Amendment No. 38 is related to amendment No. 37. Later in section 63, the Government includes a definition of genetic data. I note that it is choosing to change its definition of genetic data by way of amendment No. 38. It is probably doing so because some of its legal advisers have informed it that it will run into the same problem. Perhaps the Minister can confirm that point.

The current definition in section 63 of the Bill is as follows:

“genetic data” means personal data—(a) relating to the inherited or acquired genetic characteristics of an individual that give unique information about the physiology or health of the individual, and

(b) that result from an analysis of a biological sample from the individual in question;

Paragraph (a) reflects the normal understanding of genetic data, but paragraph (b) limits the definition to genetic data resulting from an analysis of a biological sample. Obviously, that narrows what will be considered genetic data and also opens up the scope for all kinds of things to be considered genetic data which do not result from a biological sample. The Government has recognised that this is a problem and the new definition it is proposing in amendment No. 38 is as follows:

“genetic data” means personal data relating to the inherited or acquired genetic characteristics of an individual that give unique information about the physiology or the health of the individual and that result, in particular, from an analysis of a biological sample from the individual in question;

This is a tacit acknowledgement that although it may result specifically from biological sample, that is not the only way genetic data can be transferred.
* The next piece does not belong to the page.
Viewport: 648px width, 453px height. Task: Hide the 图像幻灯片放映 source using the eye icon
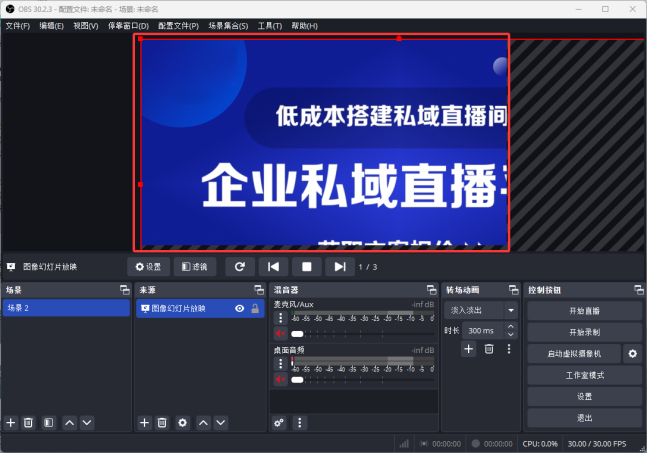[239, 309]
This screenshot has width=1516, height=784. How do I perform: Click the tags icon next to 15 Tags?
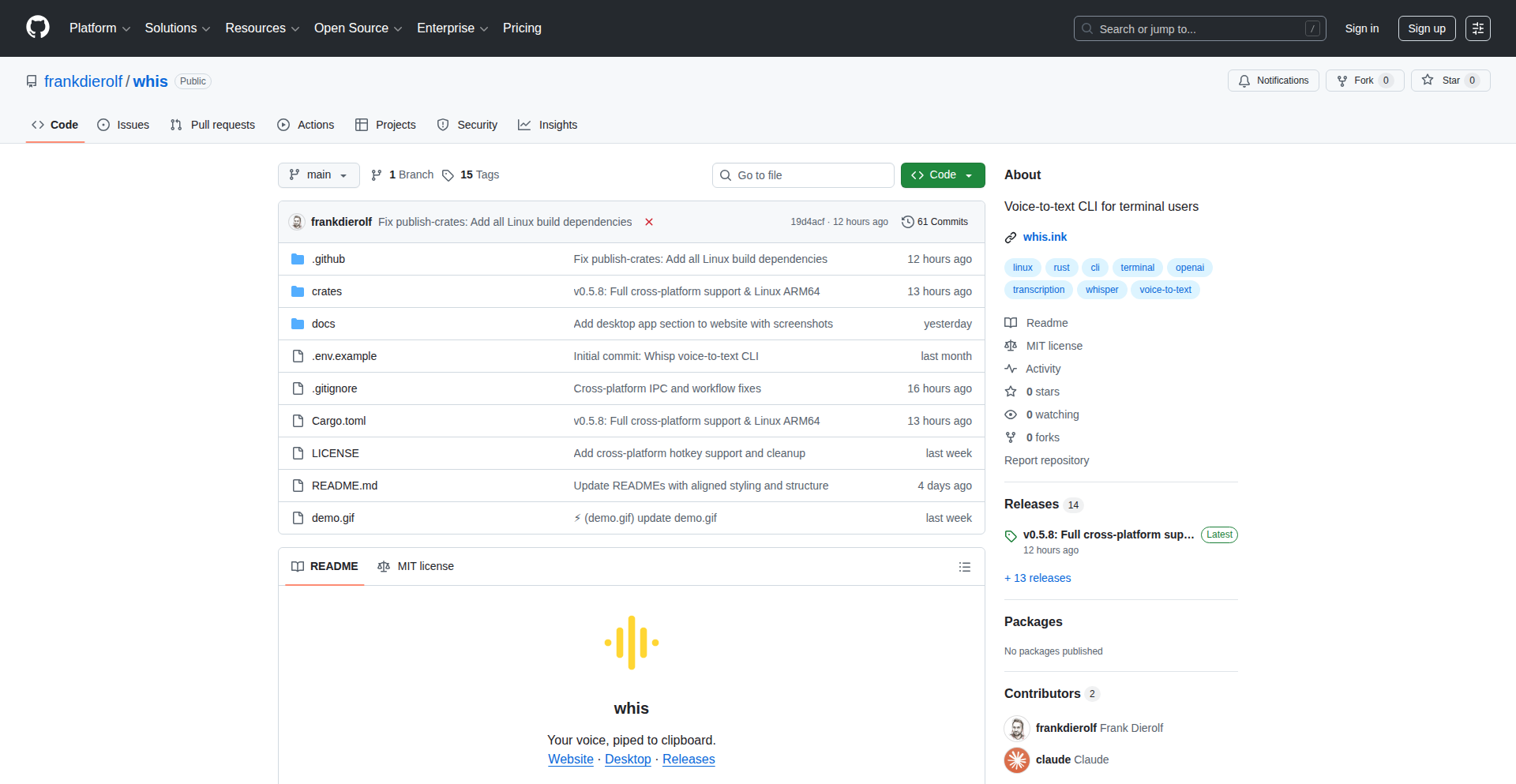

It is still a woolly attempt to bring the biological sample into the wording in a woollier way. Given that the Government has acknowledged that it cannot make technical processing a criterion for how data is determined in terms of genetics, I suggest that it may wish to provide a similar frame of reference in respect of biometric data and may similarly wish to reconsider the current definition and its reliance on a specific form of technical processing.

I will leave it at that. I had not expected to be speaking to these amendments to a later section of the Bill at this point but I am sure we will have a chance to return to the wider questions of biometric data, if not the particular amendments, in the future.